The average thru hiker has to replace their shoes every 300-500 miles on the trail. This means that the average Appalachian Trail thru hiker is replacing their shoes five times over every five to seven months. This adds up, and while it would be great to have an unlimited shoe budget, the truth is that we need to get every mile out of them. Before you fall in love with a $200 plus pair of shoes for your hike, consider if it’s a financially sustainable choice for your journey.


Q: Can I use a trail running shoe for hiking?

You can absolutely use a trail running shoe for hiking. In fact, thru hikers usually prefer trail running shoes over hiking boots because they are lighter, offer more agility, are more comfortable, and feature breathable and quick-drying technologies.

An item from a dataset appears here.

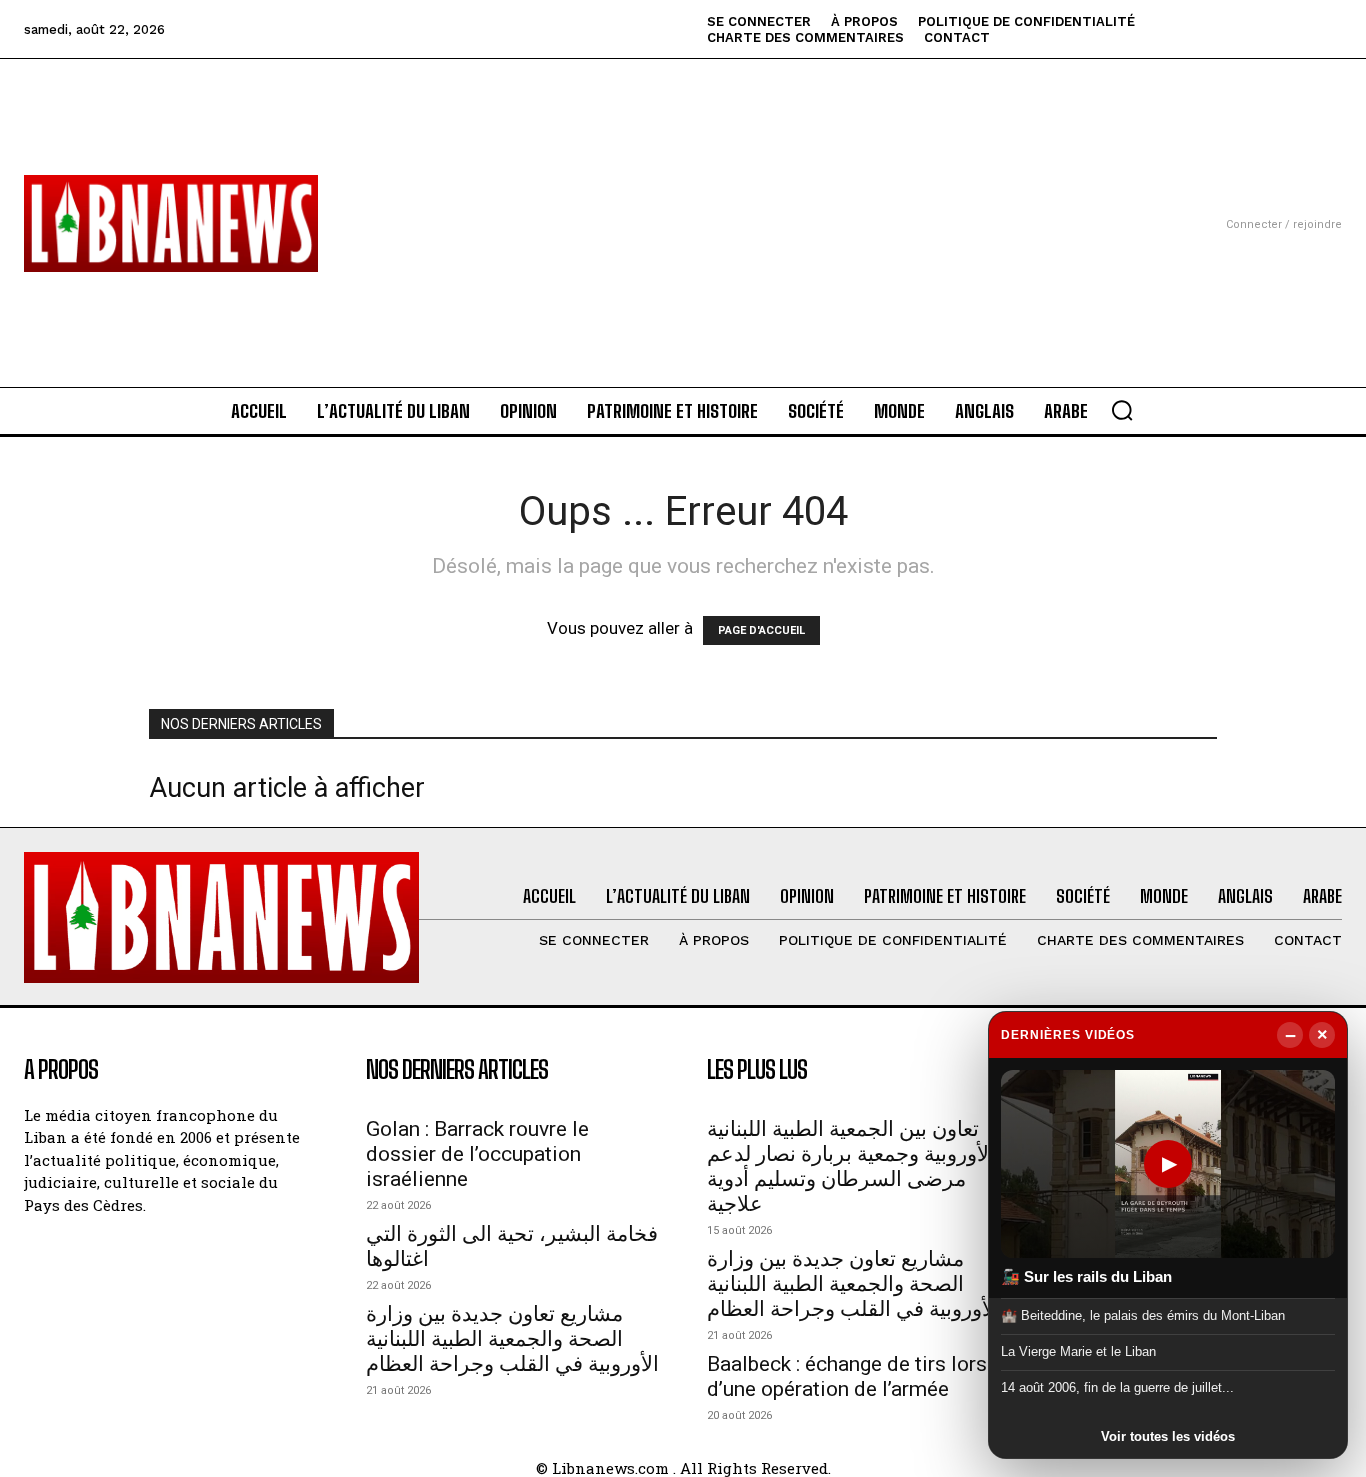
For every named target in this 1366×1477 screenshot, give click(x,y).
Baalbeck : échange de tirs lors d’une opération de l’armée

Q: What is the difference between a hiking boot and a hiking shoe?

Both are footwear designed for outdoor activities like hiking, trekking, and trail walking, so they serve similar purposes but have the following differences in design, construction, and intended use:

– Support: Hiking boots are typically “high tops” that extend above the ankle. This provides more support and stability. Hiking shoes and trail running shoes are typically low tops that resemble sneakers and offer greater mobility.
– Weight: Hiking shoes and trail runners are usually lighter than hiking boots.
– Breathability: Hiking boots, especially waterproof boots, lack breathability, which over a long-distance hiking trip could lead to moisture build-up, bacteria, and fungus.

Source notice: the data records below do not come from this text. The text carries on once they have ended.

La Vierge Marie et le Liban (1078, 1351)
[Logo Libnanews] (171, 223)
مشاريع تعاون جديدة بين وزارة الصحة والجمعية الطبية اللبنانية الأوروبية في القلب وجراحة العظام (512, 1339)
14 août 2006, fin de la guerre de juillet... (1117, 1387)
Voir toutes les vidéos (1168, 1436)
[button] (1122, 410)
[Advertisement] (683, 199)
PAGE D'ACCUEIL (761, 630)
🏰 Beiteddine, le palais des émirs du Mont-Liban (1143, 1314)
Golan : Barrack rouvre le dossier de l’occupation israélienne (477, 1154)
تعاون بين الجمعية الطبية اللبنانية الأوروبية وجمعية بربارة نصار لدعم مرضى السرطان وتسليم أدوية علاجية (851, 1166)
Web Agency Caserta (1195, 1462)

Q: What kind of sole is best for hiking?

The best hiking sole is largely subjective to each hiker’s personal preference, foot shape, and type of use (long-distance hikes vs. short walks). It’s important to try on different hiking shoes and boots in order to find what’s best for your feet. Many thru hikers prefer thicker soles like the Hoka Speedgoats for cushion and comfort, while other hikers prefer a minimalist feel like the Altra Lone Peaks.

Best Thru Hiking Shoes: Final Thoughts

A shoe is arguably the most important piece of equipment for a thru hiker. With careful consideration of features, understanding of your terrain needs, and a little trial and error, it’s possible to find the perfect footwear companion for a long journey.